Avverte la ferrea morsa del dover agire, fare qualcosa e farla con urgenza; di prendere posizione, d’intervenire (a debita distanza, si capisce, perché abbiamo anche noi i nostri impegni), insomma di schierarsi per il pro o per il contro. Un bel dilemma, che tende a confonderci ancor piú di quando credevamo di non essere confusi.
«Ma davanti al sopruso, davanti allo strapotere e all’arroganza – sosteneva un’amica di Cesena, calcando un po’ l’accento locale – se un uomo è un uomo, non può mica starsene lí con le mani in mano!».
Io ribadivo che tale riflessione le veniva spontanea in quanto donna, pertanto esonerata dal compito dell’“uomo che deve fare l’uomo”; ricordo però che questo non la calmava affatto.

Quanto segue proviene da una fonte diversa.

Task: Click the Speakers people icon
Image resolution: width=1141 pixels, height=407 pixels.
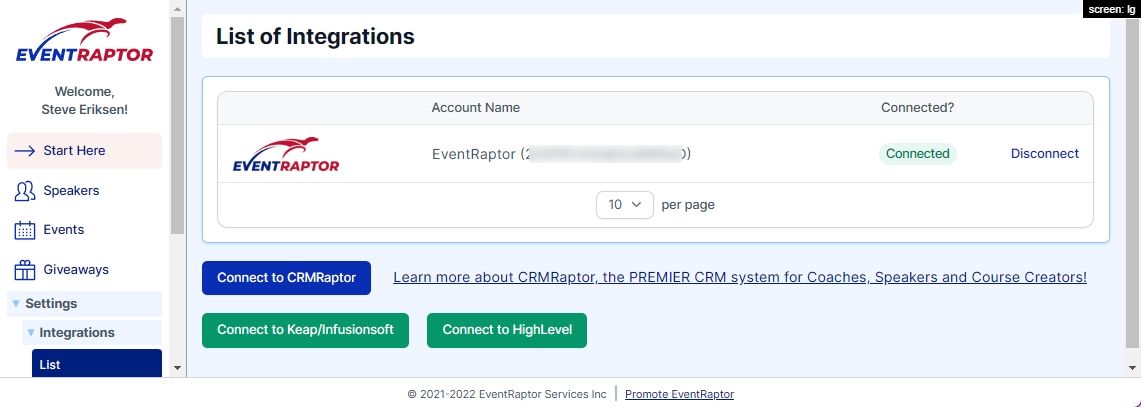Action: coord(25,191)
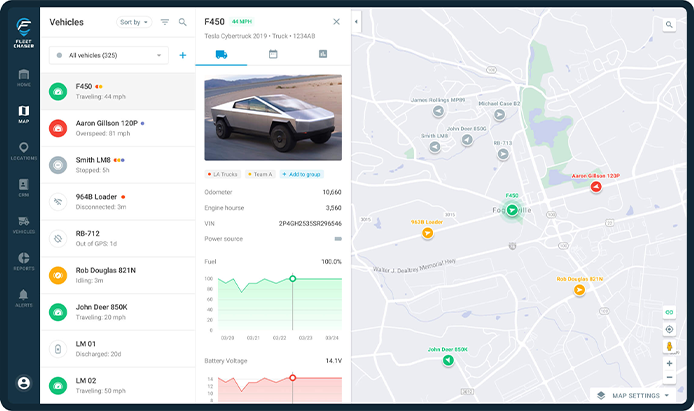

Cavalcando le onde dei media con l’esuberante eccitazione dei cowboy da rodeo, abbiamo oggi gli ingredienti per poter scatenare un nuovo conflitto a largo raggio; li abbiamo raccolti in misura completa, per il semplice motivo (sarà magari una fissazione incoerente come sono a volte le fissazioni quando non celano presagi) che era proprio questa la congiunzione che, in fondo in fondo, cercavamo.
Anzi, rettifico immediatamente: questo è il punto di congiungimento al quale siamo stati condotti, al quale ci siamo lasciati condurre, grazie ad una maniaca pretesa di ostentare disinvoltura e spensieratezza di fronte a cose serie e gravi; comportamento specifico di bravi materialisti moderni, inconsapevoli di molte cose e consapevoli di poche altre, perfettamente inutili: tipo manomettere i telefonini, usare i computer per ficcare il naso in faccende che non ci riguardano, e far volare i droni-spioni in barba al diritto di privacy.

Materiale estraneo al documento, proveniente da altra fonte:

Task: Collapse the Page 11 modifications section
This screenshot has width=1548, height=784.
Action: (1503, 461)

Una società umana che abbia da lungo tempo perduto di vista (per non dire rifiutato) lo Spirito, come elemento essenziale, fondante qualsiasi forma di civiltà e di progresso, non può fare altro (tra pantomime di tregua e periodi di vacanza dei foreign fighters) che tornare allo scontro armato; come ai vecchi tempi accuratamente illustrati da A.C. Clarke in “2001: Odissea dello Spazio”; il possesso della pozza d’acqua, irrinunciabile per le due bande di scimmioni, diventa l’elemento determinante per scatenare la primordiale contesa.

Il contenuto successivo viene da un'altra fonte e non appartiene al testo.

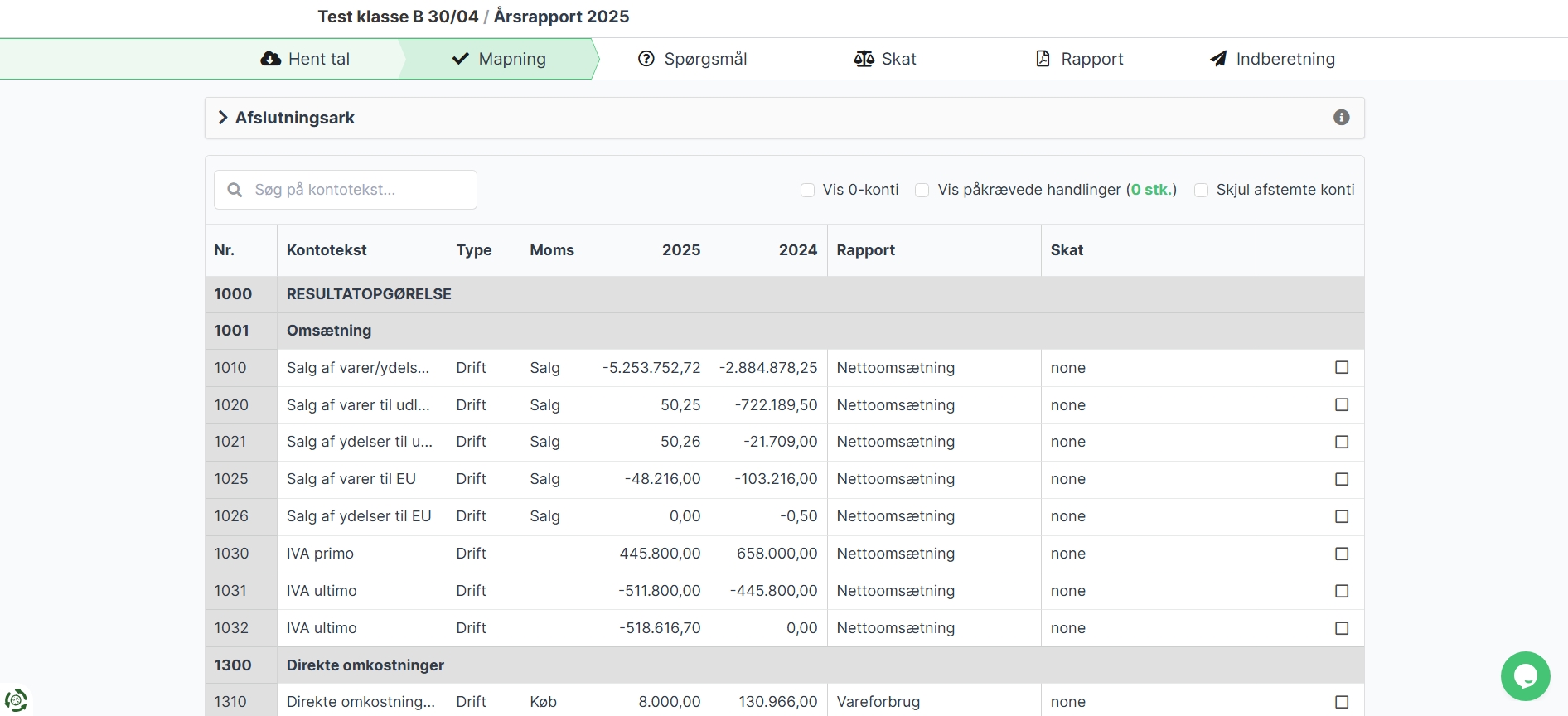Open Skat mapping for account 1025
Viewport: 1568px width, 716px height.
pos(1067,479)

Ovviamente, da parecchi secoli, nessuno di noi è uno scimmione; tant’è vero che quei bruti, illo tempore, fracassavano i crani nemici con clave d’osso, mentre noi attualmente disponiamo di arsenali militari sofisticatissimi e zeppi di armi segrete una piú letale dell’altra.
Il che, per chi lo vuole, sta a significare che, almeno in fatto d’eleganza formale, siamo, in un qualche modo, progrediti.
Già: in un qualche modo (sarò a digiuno di ottimismo, ma temo che non sia stato scelto il modo migliore).
Per molti anni addietro, nei secoli scorsi, ma anche ai giorni nostri, gli esperti di psicanalisi e di sociologia avevano risolto, o almeno cosí a qualcuno pareva, il problema fondamentale di una collettività umana impegnata nella marcia evolutiva. Al pari delle specie animali che regolavano il numero dei sopravvivendi mediante il suicidio di massa, fino a tornare ad esprimere un numero compatibile con le condizioni di base, anche gli esseri umani – dicevano i convinti della brillante analogia psudoscientifica – sono affetti da una sorta di cupio dissolvi, la quale avrebbe la funzione di “tanatòmetro regolatore” o valvola di sfogo; permetterebbe quindi, in alcuni periodi di particolare criticità, la fuoriuscita dalla marcia evolutiva di elementi instabili, inadatti o comunque problematici: elementi che pertanto non avrebbero portato giovamento alcuno al miglioramento della specie, ma avrebbero soltanto creato ritardi ed impedimenti e quindi di conseguenza potevano venir facilmente radiati dal progetto evolutivo, permettendo ai superstiti un avanzamento piú spedito e altamente selezionato.
È un’idea un po’ pazza, magari perversa, ma ci siamo andati vicino.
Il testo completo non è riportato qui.